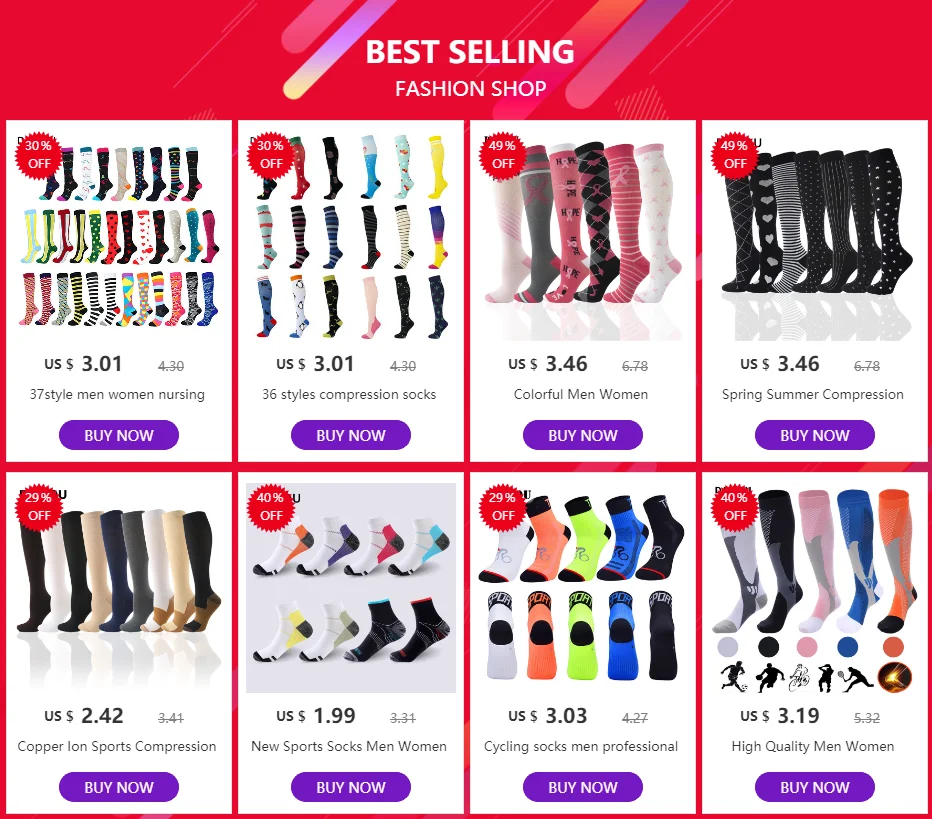The image size is (932, 819).
Task: View the black patterned Spring Summer socks image
Action: pyautogui.click(x=815, y=238)
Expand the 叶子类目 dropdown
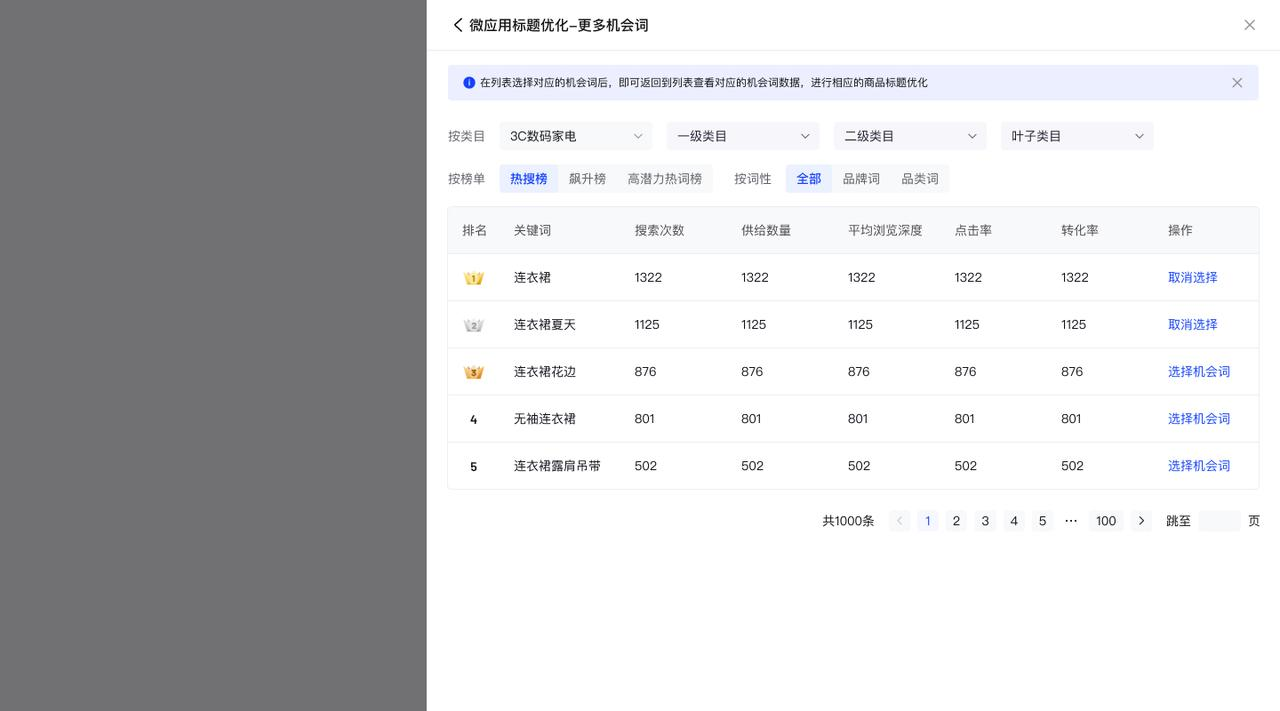Screen dimensions: 1280x711 1076,136
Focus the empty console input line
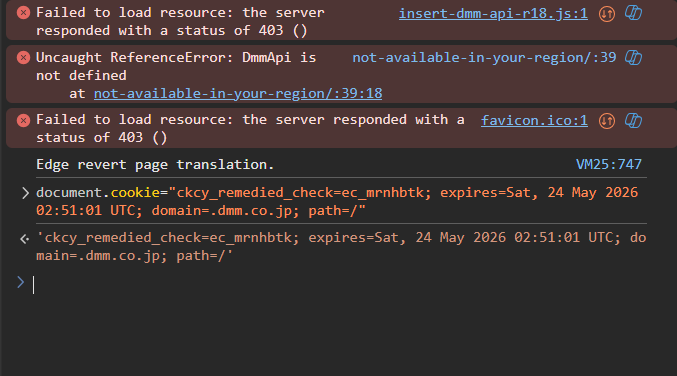This screenshot has width=677, height=376. tap(341, 285)
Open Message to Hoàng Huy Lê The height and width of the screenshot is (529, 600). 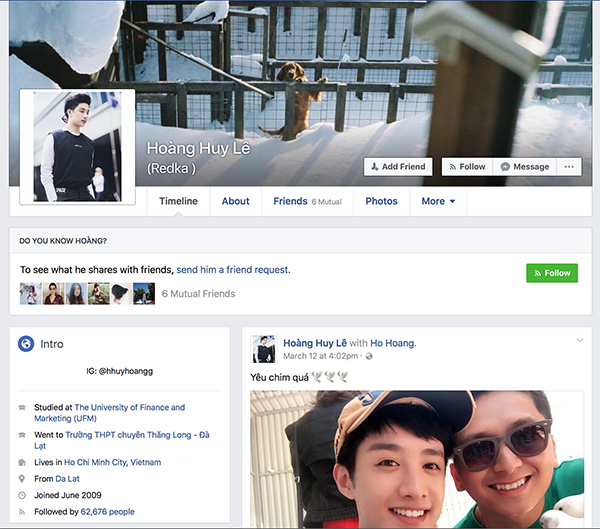coord(524,167)
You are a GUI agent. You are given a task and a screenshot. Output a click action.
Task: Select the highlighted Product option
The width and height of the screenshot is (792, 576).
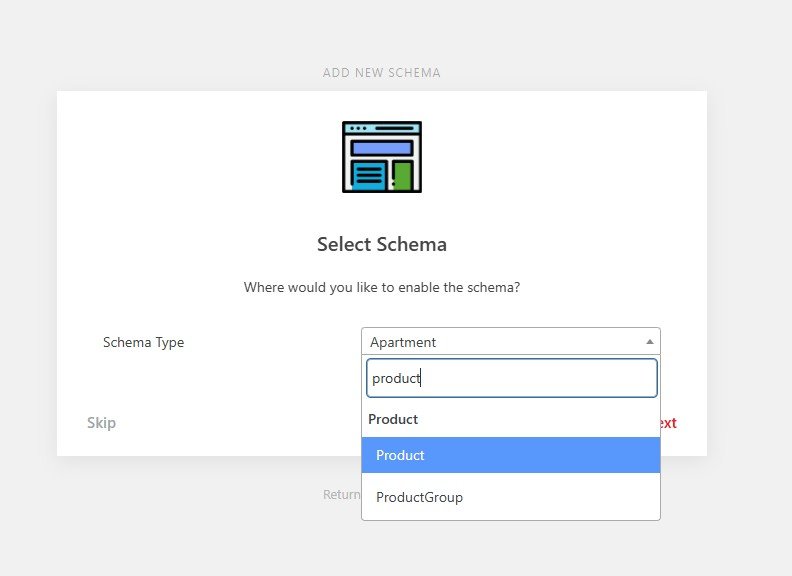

** PROBLEM DETAILS **
The answer must consist of the line containing "You are a GUI" and every line after it through the end of the records, retyped exactly, with all pictures left out.

** EXPECTED OUTPUT **
You are a GUI agent. You are given a task and a screenshot. Output a click action.
Task: Select the highlighted Product option
The width and height of the screenshot is (792, 576).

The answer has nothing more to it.